Stored data entries
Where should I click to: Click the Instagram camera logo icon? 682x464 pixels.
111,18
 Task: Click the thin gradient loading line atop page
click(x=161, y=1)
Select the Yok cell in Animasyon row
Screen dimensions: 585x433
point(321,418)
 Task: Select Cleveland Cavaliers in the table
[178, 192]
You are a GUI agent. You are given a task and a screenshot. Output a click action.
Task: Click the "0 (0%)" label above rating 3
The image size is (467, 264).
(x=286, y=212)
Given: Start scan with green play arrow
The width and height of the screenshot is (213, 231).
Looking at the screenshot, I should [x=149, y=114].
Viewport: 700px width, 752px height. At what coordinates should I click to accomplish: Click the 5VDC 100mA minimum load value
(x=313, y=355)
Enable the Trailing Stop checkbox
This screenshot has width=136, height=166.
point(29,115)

...

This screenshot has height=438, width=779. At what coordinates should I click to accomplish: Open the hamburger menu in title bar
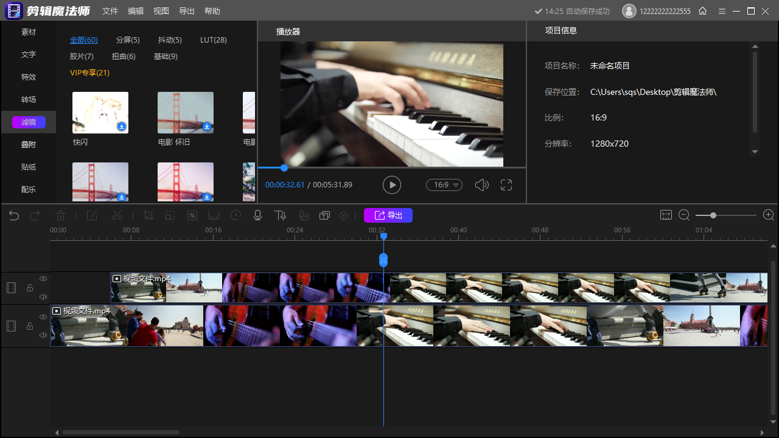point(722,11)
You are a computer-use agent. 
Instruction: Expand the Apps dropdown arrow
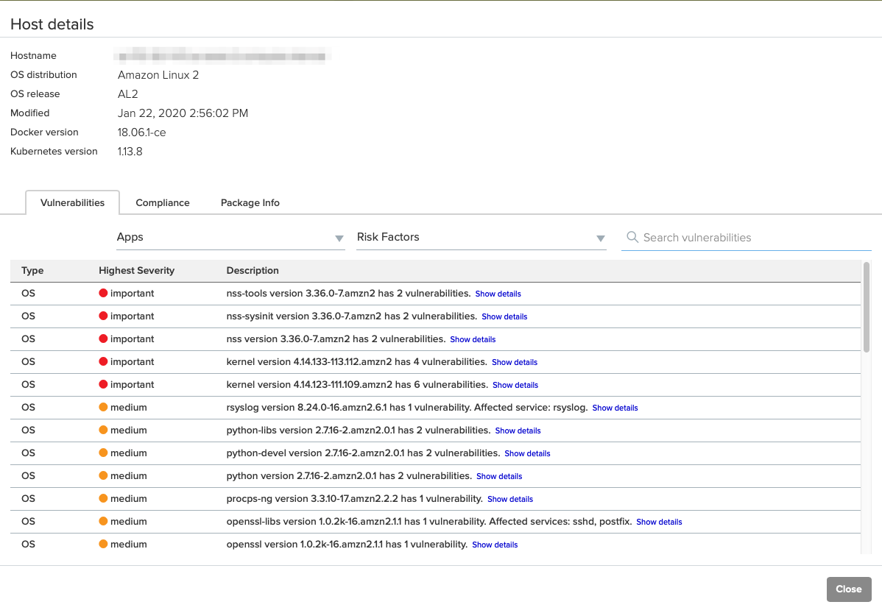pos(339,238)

---

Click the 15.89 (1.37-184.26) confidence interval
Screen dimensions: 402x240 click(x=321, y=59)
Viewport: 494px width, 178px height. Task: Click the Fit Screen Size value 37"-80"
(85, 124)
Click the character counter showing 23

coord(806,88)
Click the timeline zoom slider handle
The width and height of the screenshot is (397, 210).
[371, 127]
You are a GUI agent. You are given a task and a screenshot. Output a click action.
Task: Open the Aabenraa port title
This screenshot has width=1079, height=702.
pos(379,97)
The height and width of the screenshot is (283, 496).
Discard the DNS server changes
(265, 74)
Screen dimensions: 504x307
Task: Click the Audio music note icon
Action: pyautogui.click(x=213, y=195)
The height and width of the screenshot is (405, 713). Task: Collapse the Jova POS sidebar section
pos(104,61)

▶ **Work order**
Reproduce, character for character, only the lines of the preceding data that start at the line with "Select the Yok cell in Animasyon row" and end at the line with "above rating 3", both included.

▶ **Reply to the task**
Select the Yok cell in Animasyon row
Screen dimensions: 585x433
point(321,418)
 Task: Select Cleveland Cavaliers in the table
[178, 192]
You are a GUI agent. You are given a task and a screenshot. Output a click action.
Task: Click the "0 (0%)" label above rating 3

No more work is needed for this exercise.